Work instructions:
a) Decide whether each statement agrees with the article on women's football below, answering yes or no and quoting the deciding words of the article: (i) Central contracts for England's female players were introduced in 2009. (ii) The Women's Super League turned professional in 2016. (iii) The 2018 Women's FA Cup Final drew a record attendance.
b) Transcribe the article on women's football, starting with "Lucy Bronze, England" and going on through "team in the world.".

The Women’s World Cup kicks off next month – and England might even win it. Mark Bailey interviews five key players from different generations to chart the unstoppable rise of women’s football
The future of football is feminine,” pledged Sepp Blatter in 1995, shortly before he was named president of Fifa. Nine years later, the head of global football suggested “pretty” female players could wear “tighter shorts”. The history of women’s football mirrors the same familiar trend of hopeful peaks and promises followed by troughs of sexism and lack of interest. But for the first time in history, England will send a fully professional women’s squad to the World Cup in France this summer. While past generations worked part-time, today’s England stars, such as Steph Houghton (Manchester City) and Lucy Bronze (Lyon) are not only paid, but supported by physios, coaches and analysts, and – despite Blatter’s blunder – a performance-focused kit designed exclusively for them.
This is a recent revolution. Central contracts, funded by the Football Association (FA) to help England’s female players earn a living, were introduced only in 2009, and are now worth £30,000 per year. The national Women’s Super League (WSL) finally turned professional in 2018, with players earning on average £26,752, compared to the £2.64m earned by players in the men’s Premier League, though routine WSL attendances average just 953, compared with 38,297 in the Premier League. But this nascent professionalism is enabling England’s players to take on the best in the world.
Women’s football was huge during and after the First World War, drawing crowds of over 50,000. But from 1921 to 1971 women, deemed unsuitable, were banned from FA-affiliated pitches – a decision which demoted women’s football to amateurism and obscurity for decades. The damage is now being reversed. The Women’s Euro 2017 semi-final between England and Holland attracted 4m UK viewers. A record 45,423 fans attended the 2018 Women’s FA Cup Final between Chelsea and Arsenal. Women’s football is even reshaping popular culture, from the surprise $76m success of the 2002 movie Bend It Like Beckham (which inspired England player Alex Greenwood to play football), to the 2016 introduction of women’s teams into the Fifa video game franchise. Football is now the top participation sport for women and girls in England.
To celebrate the progress of women’s football, we speak to five England players from five generations who have changed the history of the game.
Lucy Bronze, England defender, Champions League winner
England 2013-present; 66 caps, age 27
Women’s football in England has progressed so much that we’re now one of the favourites for the World Cup. The main difference is that we’re professional, so we can train full-time. I play for Lyon in France, where we use the same training ground as the men’s team and play in front of 15-25,000 fans. But all my England teammates in the Women’s Super League back home are now professional, too. We now know we can beat any team in the world.

The data:

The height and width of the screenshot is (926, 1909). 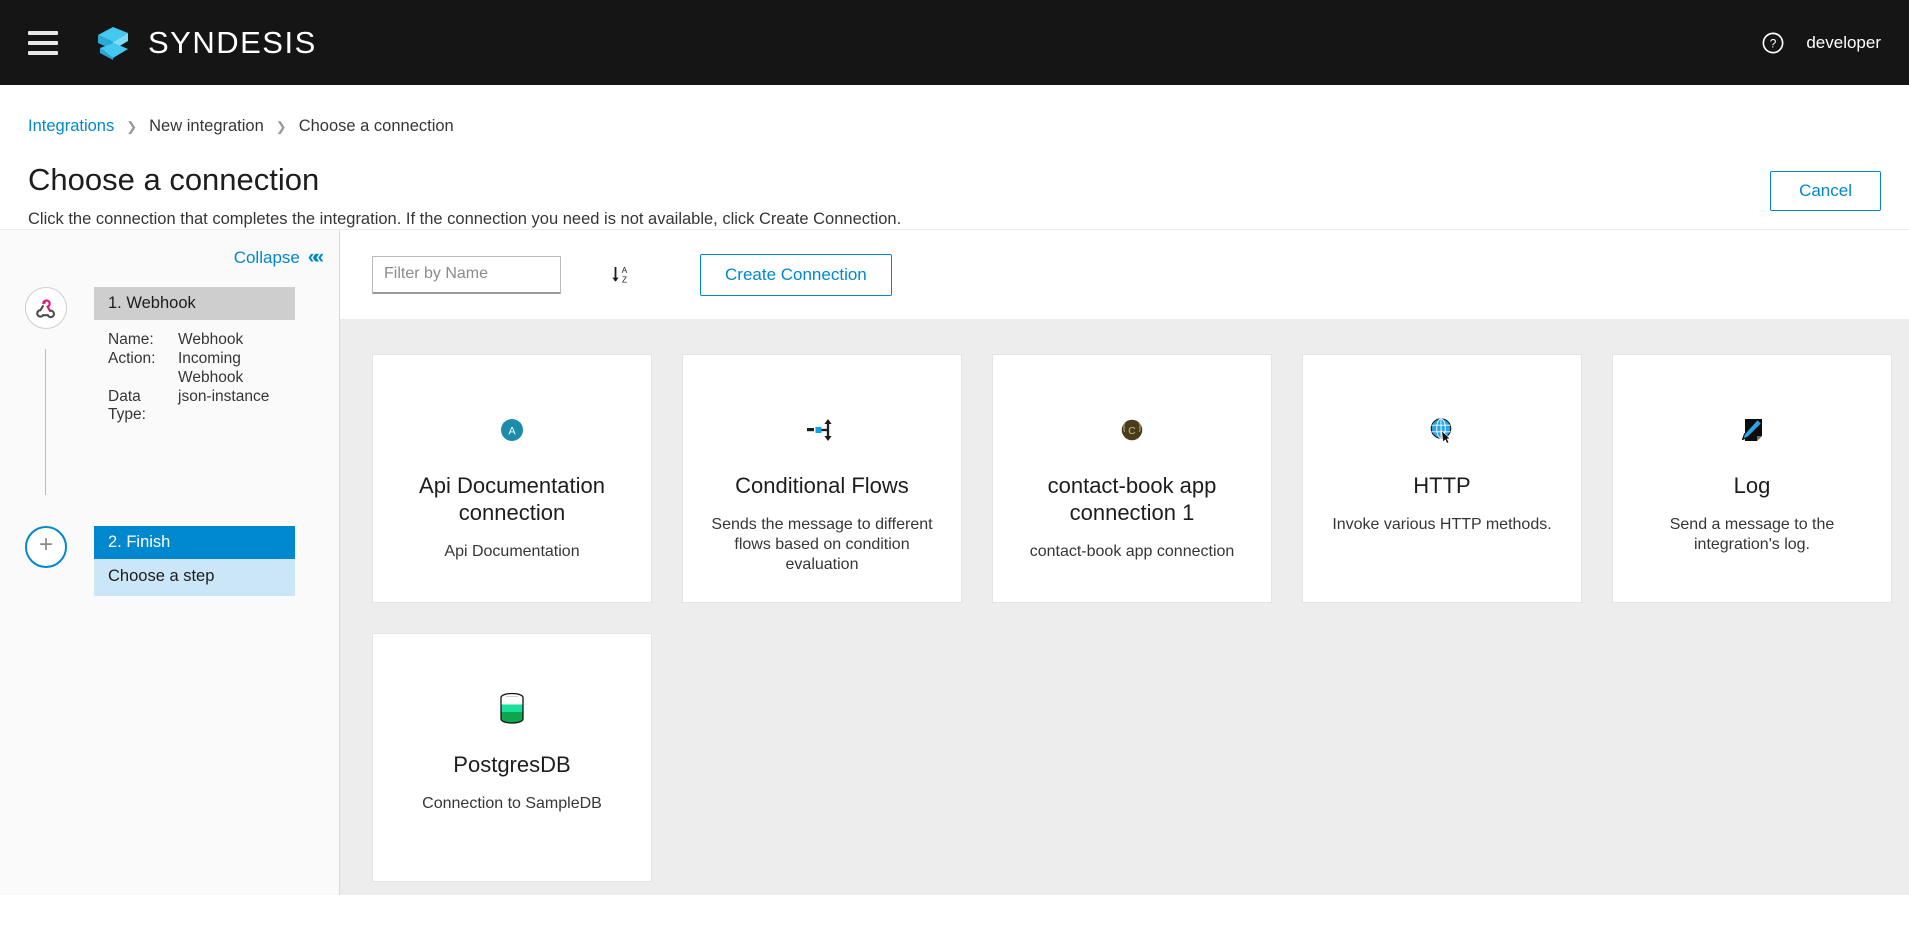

Solved tasks:
a)
(i) Yes: "were introduced only in 2009"
(ii) No: "finally turned professional in 2018"
(iii) Yes: "A record 45,423 fans attended the 2018 Women’s FA Cup Final between Chelsea and Arsenal."

b)
Lucy Bronze, England defender, Champions League winner
England 2013-present; 66 caps, age 27
Women’s football in England has progressed so much that we’re now one of the favourites for the World Cup. The main difference is that we’re professional, so we can train full-time. I play for Lyon in France, where we use the same training ground as the men’s team and play in front of 15-25,000 fans. But all my England teammates in the Women’s Super League back home are now professional, too. We now know we can beat any team in the world.